In a region of uniform electric field, as an electron travels from A to B, it slows from
`v_A = 6.1 xx 10^(6) m//s` to `v_(B) = 4.5 xx 10^(6) m//s`. The potential change
`Delta V = V_(B) - V_(A)` in volts nearly.

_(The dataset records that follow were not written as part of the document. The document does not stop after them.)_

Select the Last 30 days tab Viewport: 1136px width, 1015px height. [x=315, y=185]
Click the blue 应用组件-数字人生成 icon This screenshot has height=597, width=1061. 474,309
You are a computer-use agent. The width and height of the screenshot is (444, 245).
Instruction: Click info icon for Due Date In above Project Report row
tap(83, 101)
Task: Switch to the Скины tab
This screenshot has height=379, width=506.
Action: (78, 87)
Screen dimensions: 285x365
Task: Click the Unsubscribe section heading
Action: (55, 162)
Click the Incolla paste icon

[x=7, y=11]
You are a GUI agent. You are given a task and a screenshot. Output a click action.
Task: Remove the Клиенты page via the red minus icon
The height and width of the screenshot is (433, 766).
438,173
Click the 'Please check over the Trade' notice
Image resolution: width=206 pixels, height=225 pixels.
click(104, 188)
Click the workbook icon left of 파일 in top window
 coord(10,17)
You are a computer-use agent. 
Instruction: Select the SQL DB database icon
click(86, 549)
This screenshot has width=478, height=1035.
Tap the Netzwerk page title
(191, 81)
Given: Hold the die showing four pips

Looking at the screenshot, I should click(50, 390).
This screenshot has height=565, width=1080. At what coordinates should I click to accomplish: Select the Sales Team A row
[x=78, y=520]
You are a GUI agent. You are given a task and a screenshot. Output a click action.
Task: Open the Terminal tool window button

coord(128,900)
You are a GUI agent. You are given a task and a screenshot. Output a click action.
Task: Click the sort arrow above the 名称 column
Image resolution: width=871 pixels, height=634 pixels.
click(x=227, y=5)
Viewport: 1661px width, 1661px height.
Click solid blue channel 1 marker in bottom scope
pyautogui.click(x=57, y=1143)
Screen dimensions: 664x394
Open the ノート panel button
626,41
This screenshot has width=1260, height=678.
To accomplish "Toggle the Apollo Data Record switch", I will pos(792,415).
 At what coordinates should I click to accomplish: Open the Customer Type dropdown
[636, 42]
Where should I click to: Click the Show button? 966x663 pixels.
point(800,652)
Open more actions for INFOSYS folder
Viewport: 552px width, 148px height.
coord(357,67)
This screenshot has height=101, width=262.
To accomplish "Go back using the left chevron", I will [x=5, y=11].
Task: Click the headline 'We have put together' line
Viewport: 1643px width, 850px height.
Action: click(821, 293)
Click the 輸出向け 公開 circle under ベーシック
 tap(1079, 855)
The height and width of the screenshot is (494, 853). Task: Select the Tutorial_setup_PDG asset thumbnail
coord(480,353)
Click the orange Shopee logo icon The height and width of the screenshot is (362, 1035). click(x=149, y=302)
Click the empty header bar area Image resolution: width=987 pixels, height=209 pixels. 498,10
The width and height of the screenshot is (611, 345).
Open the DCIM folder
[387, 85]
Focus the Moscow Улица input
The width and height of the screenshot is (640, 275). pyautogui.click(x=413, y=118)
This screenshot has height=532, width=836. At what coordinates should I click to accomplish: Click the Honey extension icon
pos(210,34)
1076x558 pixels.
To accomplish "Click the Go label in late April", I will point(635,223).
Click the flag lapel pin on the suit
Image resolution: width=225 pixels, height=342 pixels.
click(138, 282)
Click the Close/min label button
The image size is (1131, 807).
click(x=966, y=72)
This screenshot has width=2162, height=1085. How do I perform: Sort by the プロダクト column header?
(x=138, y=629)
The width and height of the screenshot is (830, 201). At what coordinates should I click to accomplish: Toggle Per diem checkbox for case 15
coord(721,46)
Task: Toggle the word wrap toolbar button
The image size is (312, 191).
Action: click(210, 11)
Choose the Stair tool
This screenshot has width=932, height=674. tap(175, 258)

To find the potential change \( \Delta V = V_B - V_A \) as the electron travels from point A to point B in a uniform electric field, we can use the principle of conservation of energy. The kinetic energy lost by the electron will be equal to the potential energy gained. ### Step-by-Step Solution: 1. **Identify the given values:** - Initial velocity \( v_A = 6.1 \times 10^6 \, \text{m/s} \) - Final velocity \( v_B = 4.5 \times 10^6 \, \text{m/s} \) - Mass of the electron \( m = 9.1 \times 10^{-31} \, \text{kg} \) 2. **Calculate the initial kinetic energy (KE) at point A:** \[ KE_A = \frac{1}{2} m v_A^2 = \frac{1}{2} (9.1 \times 10^{-31}) (6.1 \times 10^6)^2 \] 3. **Calculate the final kinetic energy (KE) at point B:** \[ KE_B = \frac{1}{2} m v_B^2 = \frac{1}{2} (9.1 \times 10^{-31}) (4.5 \times 10^6)^2 \] 4. **Calculate the change in kinetic energy (\( \Delta KE \)):** \[ \Delta KE = KE_A - KE_B \] 5. **Substituting the values:** \[ KE_A = \frac{1}{2} (9.1 \times 10^{-31}) (6.1^2 \times 10^{12}) = \frac{1}{2} (9.1 \times 10^{-31}) (37.21 \times 10^{12}) = 1.69 \times 10^{-18} \, \text{J} \] \[ KE_B = \frac{1}{2} (9.1 \times 10^{-31}) (4.5^2 \times 10^{12}) = \frac{1}{2} (9.1 \times 10^{-31}) (20.25 \times 10^{12}) = 9.19 \times 10^{-19} \, \text{J} \] \[ \Delta KE = 1.69 \times 10^{-18} - 9.19 \times 10^{-19} = 7.71 \times 10^{-19} \, \text{J} \] 6. **Relate the change in kinetic energy to the change in potential energy (\( \Delta U \)):** \[ \Delta U = -\Delta KE \] 7. **Calculate the change in potential (\( \Delta V \)) using the relation \( \Delta U = q \Delta V \):** - The charge of the electron \( q = -1.6 \times 10^{-19} \, \text{C} \) \[ \Delta V = \frac{\Delta U}{q} = \frac{-\Delta KE}{-1.6 \times 10^{-19}} = \frac{7.71 \times 10^{-19}}{1.6 \times 10^{-19}} \approx 48.19 \, \text{V} \] 8. **Determine the final result for \( \Delta V \):** \[ \Delta V = V_B - V_A \approx -48.19 \, \text{V} \] ### Final Answer: The potential change \( \Delta V = V_B - V_A \) is approximately \(-48.19 \, \text{V}\).